Initially, potential tachycardia circuit barriers are identified (during sinus rhythm or tachycardia) and marked on the electroanatomical map to help understand propagation of the reentrant activation wavefront in relation to these barriers, identify potential slow-conducting pathways critical to the reentrant circuit, identify sites to target by entrainment mapping, and plan subsequent ablation strategy to abolish the tachycardia. The tricuspid annulus often provides one important barrier. Other naturally fixed barriers (i.e., independent of the precise form of activation and present also in sinus rhythm) include the IVC, SVC, and CS ostium. Acquired barriers include surgical incisions or patches, lines of block, and electrical scars. Silent areas are defined as having an atrial potential amplitude of less than 0.05 mV and the absence of atrial capture at 20 mA. Such areas and surgically related scars, such as atriotomy scars in the lateral RA or atrial septal defect closure patches, are tagged as “scar” (see Figs. 14-1 and 14-2).3,4,13
Identification of the Complete Reentrant Circuit
It is very important to remain vigilant during the mapping process and identify any change in CL or activation sequence, or both, that can result from catheter manipulation, pacing maneuvers, or ablation. Such changes can indicate transformation of a multiple loop tachycardia by interruption of one loop, change in bystander activation, or transition to another tachycardia, which requires reassessment. The transition may be obvious but also is often quite subtle and sometimes imperceptible if only the CS activation is analyzed.

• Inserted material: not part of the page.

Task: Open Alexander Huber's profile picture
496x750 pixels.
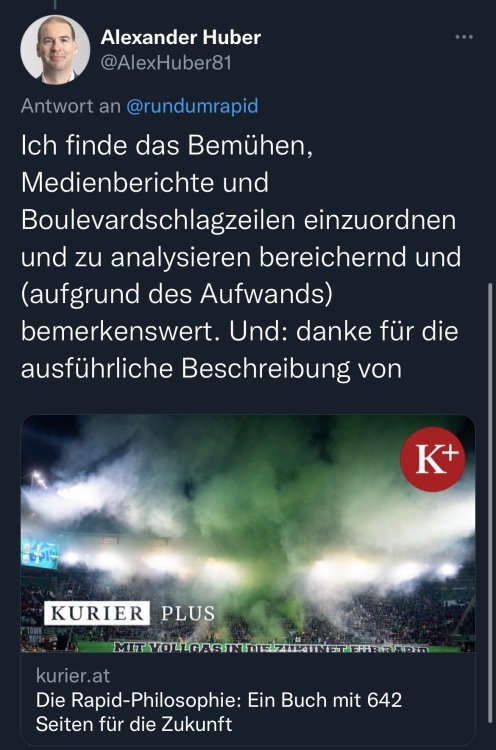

Simultaneous recording RA activation (using a Halo catheter around the tricuspid annulus) and CS activation (using a decapolar catheter) can help rapid identification of tachycardia transformation.15
Sometimes, it can be impossible to map the entire circuit, especially in patients with repaired congenital heart disease, because of the complex suture lines, baffles, or both. In this setting, a combination of activation, entrainment, and voltage mapping data is used to identify the potential isthmus or zone of slow conduction critical to the reentrant circuit, which is then targeted by catheter ablation.4
Identification of the Critical Isthmus
Once one or more potential isthmuses are identified during activation mapping and propagation mapping in relation to atrial scars, barriers, and lines of block, entrainment is performed to determine their role for supporting the reentrant circuit. Entrainment with concealed fusion should be sought; this indicates that the pacing site is in a protected isthmus located within or attached to the reentrant circuit. It is important to understand, however, that in patients with complex anatomy and surgical repairs, critical corridors of slow conduction can exist anywhere in the RA mass, and multiple circuits are the rule. As a consequence, entrainment with concealed fusion is highly nonspecific for most circuits in these patients. Therefore, whether the protected isthmus is crucial to the reentrant circuit or just a bystander site needs to be verified by comparing the post-pacing interval with the tachycardia CL and the stimulus-exit interval with the electrogram-exit interval. Features of entrainment when pacing from different sites are listed in Table 13-2.10,16,17
Ablation
Target of Ablation
Although success in most of these studies has been achieved by targeting the “slow zone” of atrial conduction presumed necessary for maintenance of the reentry, some investigators have emphasized the need for considering both the anatomy and electrophysiology simultaneously to identify a susceptible bridge of tissue, which connects two areas of electrical block. Such an approach requires careful review of the details of the atrial surgery, in addition to detailed mapping of the atria in its “usual” rhythm and during reentry.4
Because typical isthmus-dependent AFL is the most common mechanism underlying macroreentrant AT in the patient population with congenital heart disease, determination of the role of the CTI in supporting reentry is evaluated first, and this isthmus is targeted by ablation if it is proved to be critical to the AT circuit (see Chap. 12 for detailed discussion). Ablation of the CTI may also be reasonable in every patient with congenital heart disease, even patients presenting with non–isthmus-dependent RA macroreentry, because the CTI can support reentry in most patients with prior right atriotomy.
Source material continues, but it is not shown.